How-To Guide for Mindful Snacking
How-To Guide for Mindful Snacking


Snacks are often associated with salty, savory or sweet treats that have a “bad-for-you” stigma, but snacks are an important part of your diet. Healthy snacking improves focus, increases energy and mood, and reduces stress. Grazing on wholesome foods throughout the day also helps diversify nutrient intake, ensuring your body receives essential vitamins and minerals. Stay satisfied all day long and benefit your health, mind and body, using our tips for smarter snacking.

Plan Ahead
Not planning for healthy snacks is similar to going to the grocery store on an empty stomach – you’re more likely to reach for convenient, unhealthy choices.

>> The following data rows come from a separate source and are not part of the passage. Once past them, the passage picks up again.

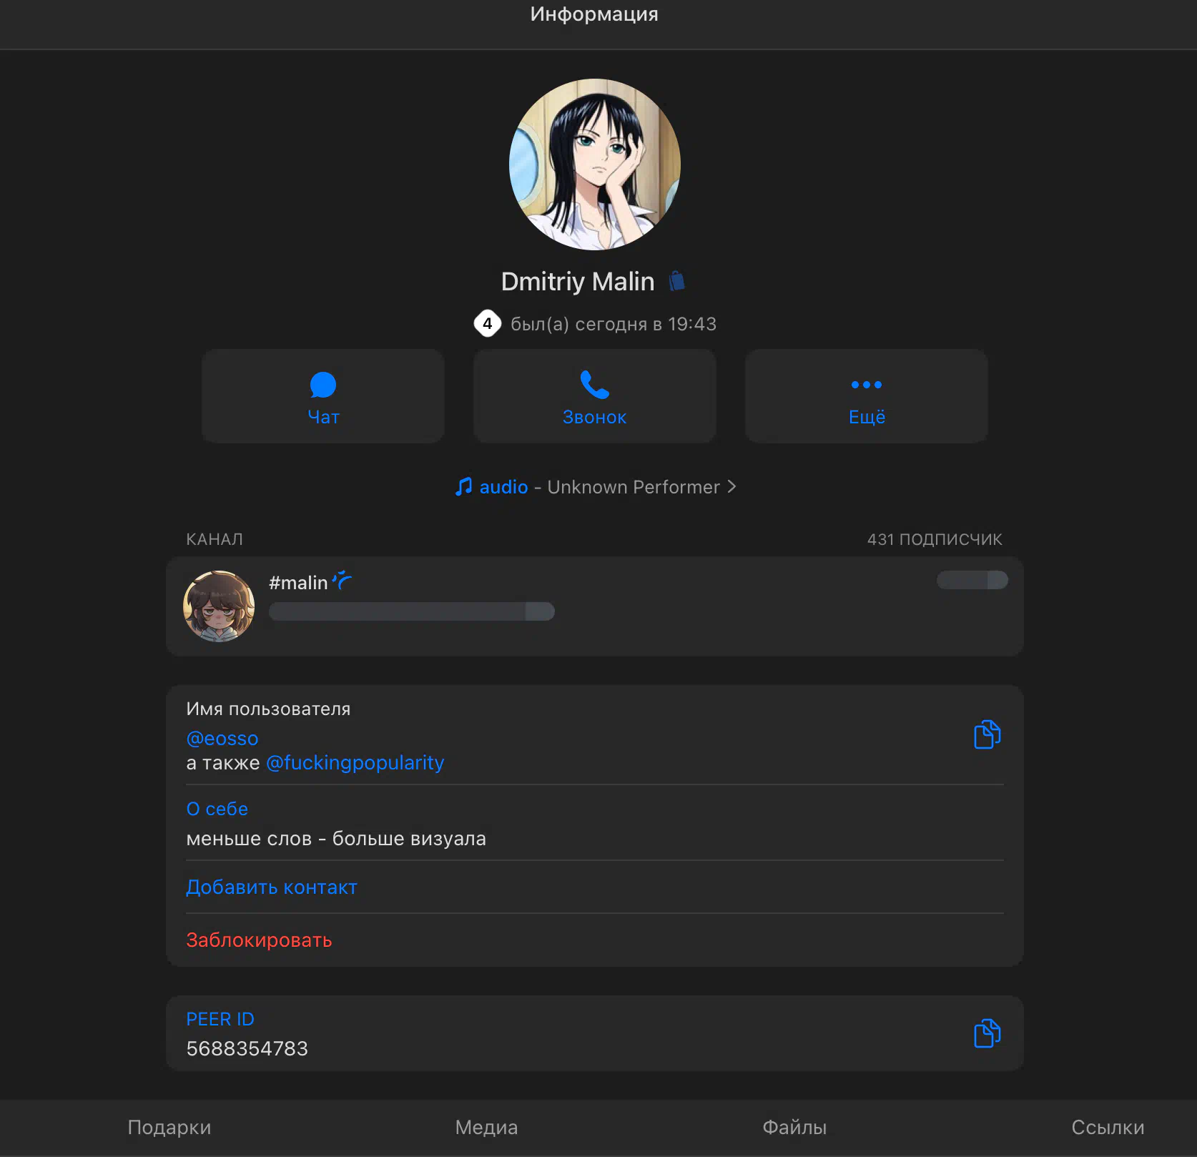The image size is (1197, 1157).
Task: Click the emoji status icon beside Dmitriy Malin
Action: coord(676,281)

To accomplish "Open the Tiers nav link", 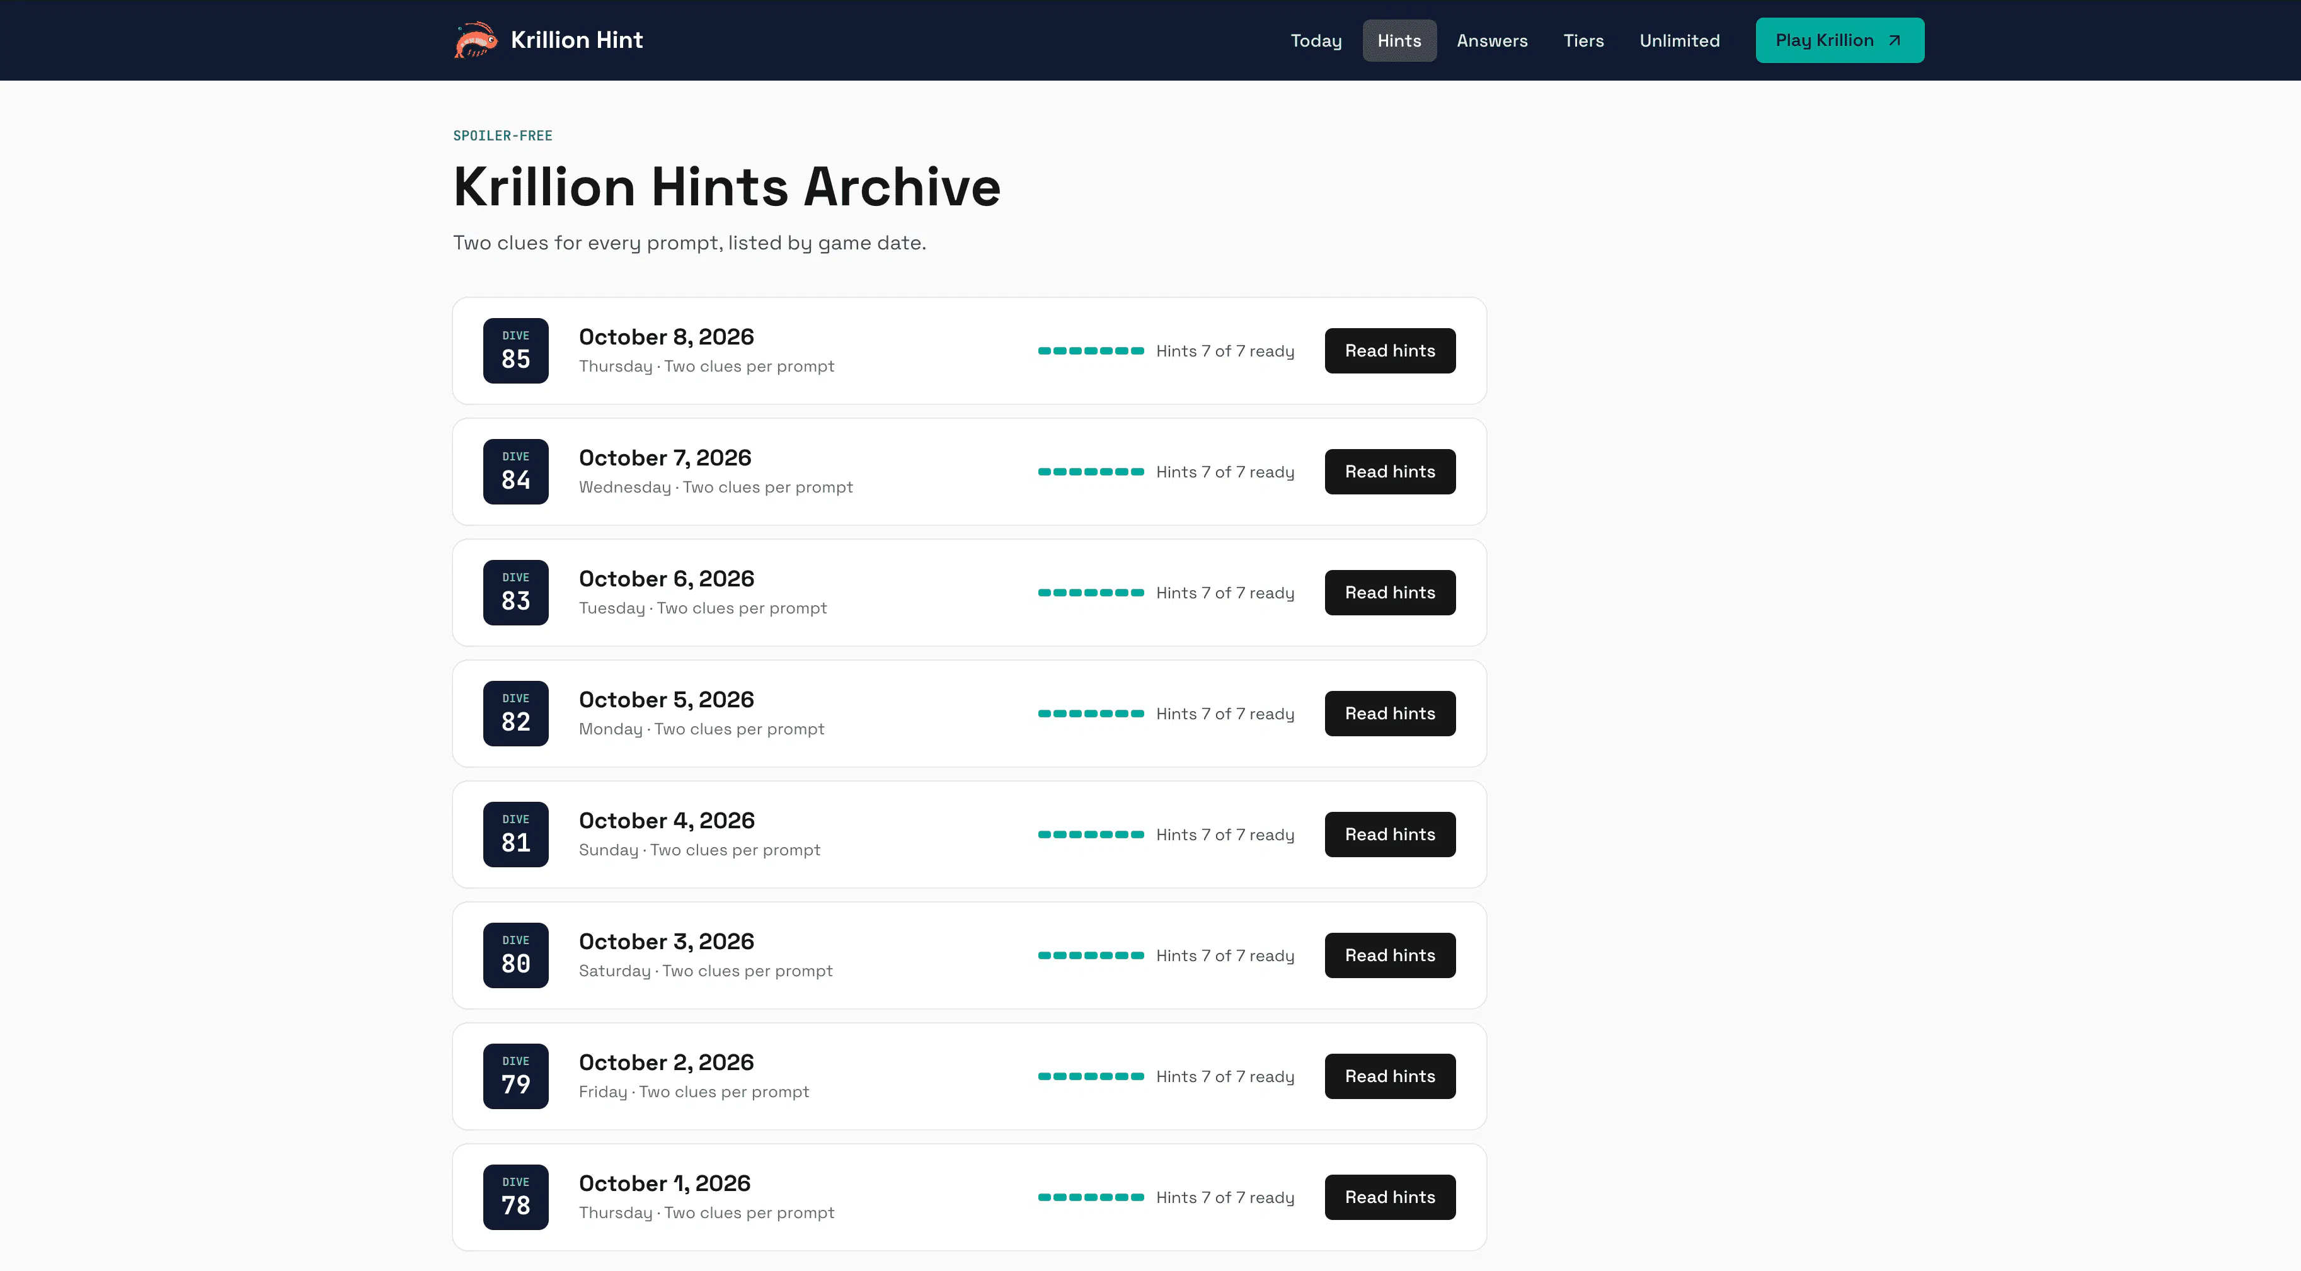I will point(1583,40).
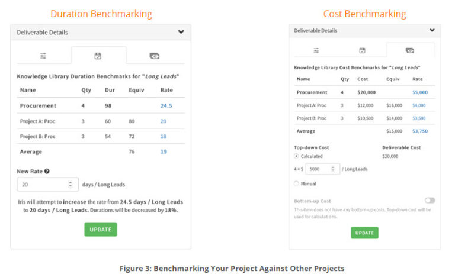Switch to calendar tab in Cost panel
455x274 pixels.
(x=362, y=50)
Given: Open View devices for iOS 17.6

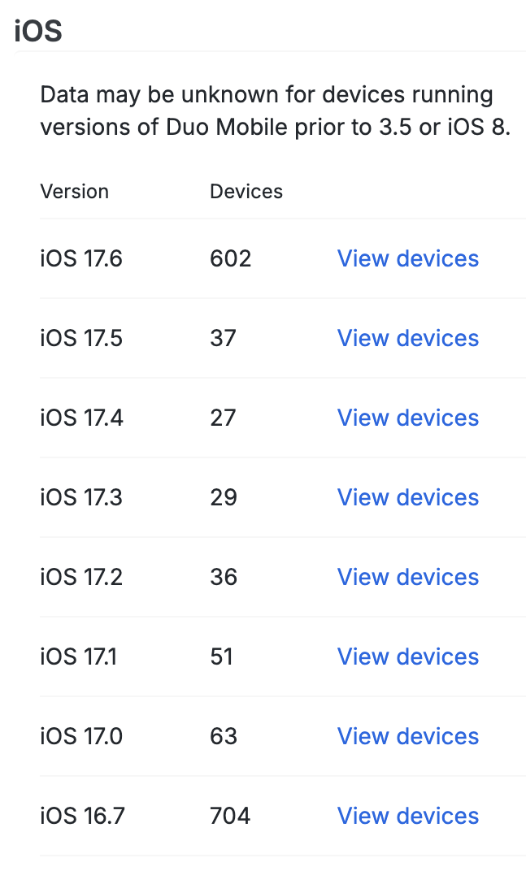Looking at the screenshot, I should (x=407, y=258).
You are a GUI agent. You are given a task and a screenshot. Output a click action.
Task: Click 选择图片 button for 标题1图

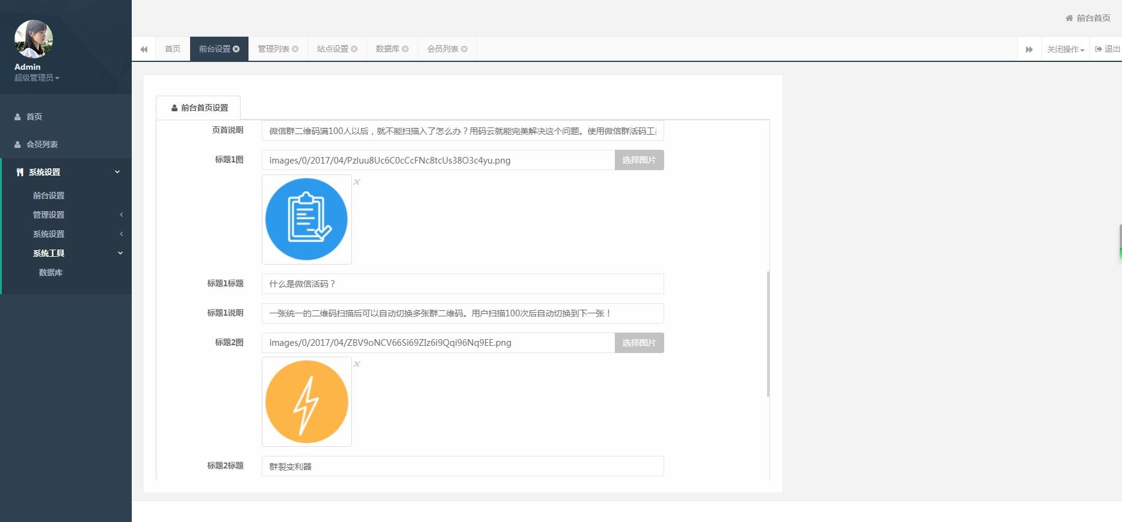[x=639, y=161]
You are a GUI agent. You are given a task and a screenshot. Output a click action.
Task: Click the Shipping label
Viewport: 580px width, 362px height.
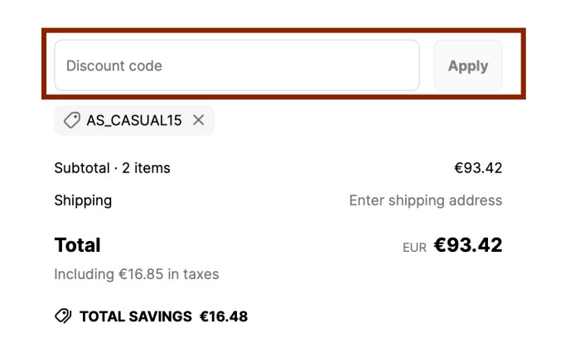pos(83,200)
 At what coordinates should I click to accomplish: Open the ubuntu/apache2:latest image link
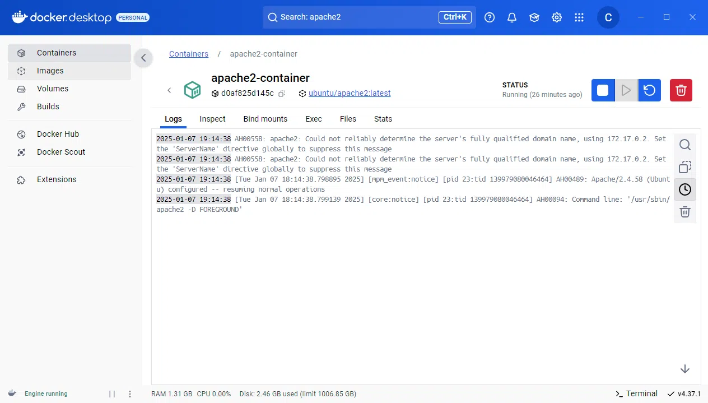[x=350, y=93]
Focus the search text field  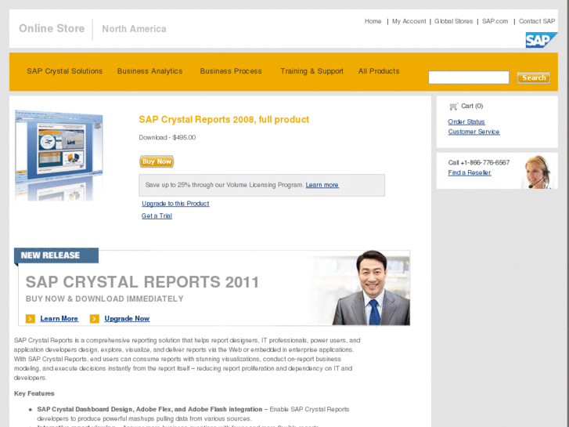click(x=468, y=78)
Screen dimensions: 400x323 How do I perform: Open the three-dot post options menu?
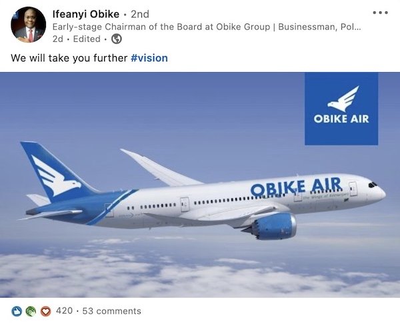pyautogui.click(x=380, y=13)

Stock up on nutritious items, plan the snacks you’ll enjoy throughout the week and portion them out ahead of time. Pre-slice fruits and veggies, prepare dips, trail mix or make hard-cooked eggs beforehand, so convenient, healthful snacks are ready to grab and go.

Snack Mindfully, Not Mindlessly
Eating a snack while doing other activities causes mindless eating, which can result in losing touch with your feeling of fullness and increase the likeliness of overeating. Prevent mindless snacking by listening to your body’s hunger cues and snacking only when you’re hungry. Enjoy your snack on a plate, and sit at the table when eating. That way, you’ll be aware when your body signals that you’re full.

Think Healthful & Convenient
Consider wholesome options that are easy to make, pack and enjoy! Here are some quick
and simple healthy snack ideas:

  • Snacks with a balance of protein, carbohydrates and healthy unsaturated fats will keep you feeling full and satisfied. Try oats, peanut butter and bananas or whole- grain crackers, low fat cheese and unsalted nuts.
  • Dips and sauces can take snacks to the next level. Try sliced veggies like carrot sticks, bell peppers and cucumbers with a side of bean dip, guacamole or salsa.
  • Hard-cooked eggs are easy to prep, off er an array of essential vitamins and minerals and are easy to take on the go.
  • Edamame is a protein-packed option that will keep you full for long periods of time. Look for frozen shelled edamame in our freezer section for easy preparation.